Abstract
The management of future pandemic risk requires a better understanding of the mechanisms that determine the virulence of emerging zoonotic viruses. Meta-analyses suggest that the virulence of emerging zoonoses is correlated with but not completely predictable from reservoir host phylogeny, indicating that specific characteristics of reservoir host immunology and life history may drive the evolution of viral traits responsible for cross-species virulence. In particular, bats host viruses that cause higher case fatality rates upon spillover to humans than those derived from any other mammal, a phenomenon that cannot be explained by phylogenetic distance alone. In order to disentangle the fundamental drivers of these patterns, we develop a nested modeling framework that pinpoints mechanisms which underpin the evolution of viral traits in reservoir hosts that cause virulence following cross-species emergence. We apply this framework to generate virulence predictions for viral zoonoses derived from diverse mammalian reservoirs, successfully recapturing corresponding virus-induced human mortality rates reported in the literature. Notably, our work offers a mechanistic explanation for the extreme virulence of bat-borne zoonoses and, more generally, demonstrates how key differences in reservoir host longevity, viral tolerance, and constitutive immunity impact the evolution of viral traits that cause virulence following spillover to humans. Our theoretical framework offers a series of testable questions and hypotheses designed to stimulate future work comparing cross-species virulence evolution in zoonotic viruses derived from diverse mammalian hosts.

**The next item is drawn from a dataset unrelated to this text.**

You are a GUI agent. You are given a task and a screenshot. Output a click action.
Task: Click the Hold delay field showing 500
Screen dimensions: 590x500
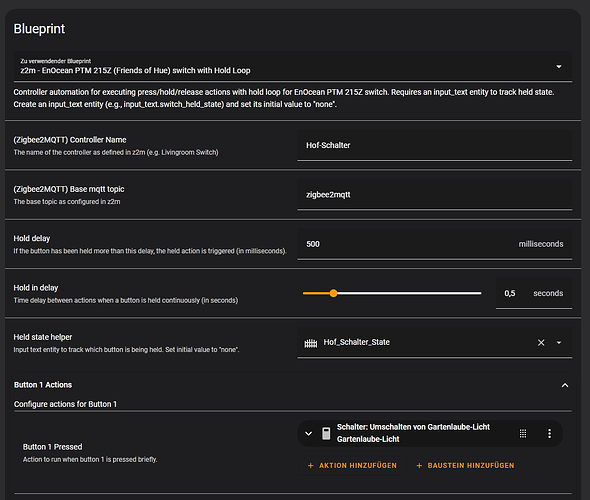tap(435, 244)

Significance Statement Bats are the natural reservoir hosts for zoonotic viruses that cause higher case fatality rates in humans than do viruses derived from any other mammal or bird host. Using a nested population-level and within-host modelling approach, we generate virulence predictions for viral zoonoses derived from diverse mammalian reservoirs, successfully reproducing human case fatality rates from zoonoses reported in the literature. Our model provides a mechanistic explanation for the virulence of bat-borne zoonoses and a general predictive framework to forecast the virulence of cross-species viral infections from diverse mammalian hosts.
Competing Interest Statement
The authors have declared no competing interest.
Footnotes
Competing interest statement: The authors have no competing interests to declare.
We have edited the model and rewritten the paper. Conclusions generally map to prior versions of this analysis; however, we find the new within-host model to be better supported, and acquisition of additional life history data has enabled us to make virulence predictions for viruses evolved in diverse mammalian orders, for which no records from the literature currently exist.